Document extract:
►

Using epilepsy drug valproate during pregnancy connected to ADHD

A new study has suggested that when women use Valproate during pregnancy, the odds that her baby will develop ADHD are higher.

This report that was conducted in Denmark however cannot prove that valproate causes ADHD only that there is an association between the two.

However, this study found that fetal exposure to valproate was tied to 48% higher odds of a child developing ADHD, according to the research team which was led by Jakob Christensen at Aarhus University.

The study examined 900,000 babies that were born in Denmark between 1997 and 2011. The children’s mental health was monitored from birth until they averaged 10 years of age.

Christensen's group concluded that "maternal use of valproate during pregnancy was associated with a small but significantly increased risk of ADHD in the offspring, even after adjusting for maternal psychiatric disease, maternal epilepsy," and other factors.

The findings were published online Jan. 4 in JAMA Network Open, Valproate was the only other epilepsy drug that seemed to have an effect on ADHD rates.

◄

The data:
►

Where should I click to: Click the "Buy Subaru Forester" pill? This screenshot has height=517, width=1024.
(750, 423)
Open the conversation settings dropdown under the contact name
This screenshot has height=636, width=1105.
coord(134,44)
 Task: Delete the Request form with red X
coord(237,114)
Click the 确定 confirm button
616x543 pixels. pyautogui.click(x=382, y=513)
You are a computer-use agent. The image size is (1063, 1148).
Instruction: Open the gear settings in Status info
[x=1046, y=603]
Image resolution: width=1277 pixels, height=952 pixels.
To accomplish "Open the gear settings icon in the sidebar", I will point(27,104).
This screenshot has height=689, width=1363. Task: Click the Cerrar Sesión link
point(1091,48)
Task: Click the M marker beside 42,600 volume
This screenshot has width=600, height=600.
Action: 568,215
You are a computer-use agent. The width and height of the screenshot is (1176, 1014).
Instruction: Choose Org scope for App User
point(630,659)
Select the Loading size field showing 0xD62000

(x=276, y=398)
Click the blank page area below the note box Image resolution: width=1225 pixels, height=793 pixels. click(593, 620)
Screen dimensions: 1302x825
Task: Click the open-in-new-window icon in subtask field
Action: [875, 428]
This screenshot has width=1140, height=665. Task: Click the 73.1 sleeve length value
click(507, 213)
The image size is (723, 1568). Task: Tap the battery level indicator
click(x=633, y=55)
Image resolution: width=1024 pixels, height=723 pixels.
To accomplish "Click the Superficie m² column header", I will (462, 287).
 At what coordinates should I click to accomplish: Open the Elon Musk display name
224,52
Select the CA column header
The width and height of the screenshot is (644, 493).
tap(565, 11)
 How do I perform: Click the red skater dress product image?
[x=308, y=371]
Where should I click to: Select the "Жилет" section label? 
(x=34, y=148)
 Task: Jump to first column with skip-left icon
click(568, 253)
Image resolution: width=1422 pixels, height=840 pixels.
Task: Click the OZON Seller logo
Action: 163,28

◄

Set of tasks:
a) Reproduce the stretch of the article on valproate and ADHD from "Using epilepsy drug" through "between the two.", word for word.
b) According to the article on valproate and ADHD, how many babies did the Danish study examine?
c) Pick up the article on valproate use in pregnancy and ADHD after its final sentence and keep writing.

Results for each task:
a)
Using epilepsy drug valproate during pregnancy connected to ADHD

A new study has suggested that when women use Valproate during pregnancy, the odds that her baby will develop ADHD are higher.

This report that was conducted in Denmark however cannot prove that valproate causes ADHD only that there is an association between the two.

b) 900,000 babies born in Denmark between 1997 and 2011.

c)
A group of U.S. experts made the point that most women with epilepsy are already advised to avoid valproate during pregnancy.

"This study provides yet more data highlighting risks of using valproate in women of childbearing age," said Dr. Fred Lado, who directs epilepsy care for Queens and Long Island as part of the New York City Northwell Health system.

Lado went onto to say that it’s been known for quite some time that “valproate produces birth defects in up to 10 percent of children exposed in utero." He also said that the drug “reduces the average ID [in exposed offspring] and increases the likelihood of behavioural problems”.

According to Lado this new study "adds to the already compelling list of reasons for avoiding valproate use in women of childbearing age".

In most cases women can switch to another anti-seizure medicine, However Lado did say that "in the rare cases where there is no alternative to valproate, women should be informed fully about the risks and counseled on the use of contraceptives,".

Dr. Andrew Adesman is chief of child developmental and behavioural paediatrics at the Children’s Medical Centre of New York in New Hyde Park. He stated that the new study “once again raises the concernthat the prenatal exposure to valproate puts a fetus at increased risk of ADHD as a child.”

Adesman emphasised that whilst the avoidance of valproate is the favoured option during a pregnancy, women should not panic if they have taken the drug whilst pregnant.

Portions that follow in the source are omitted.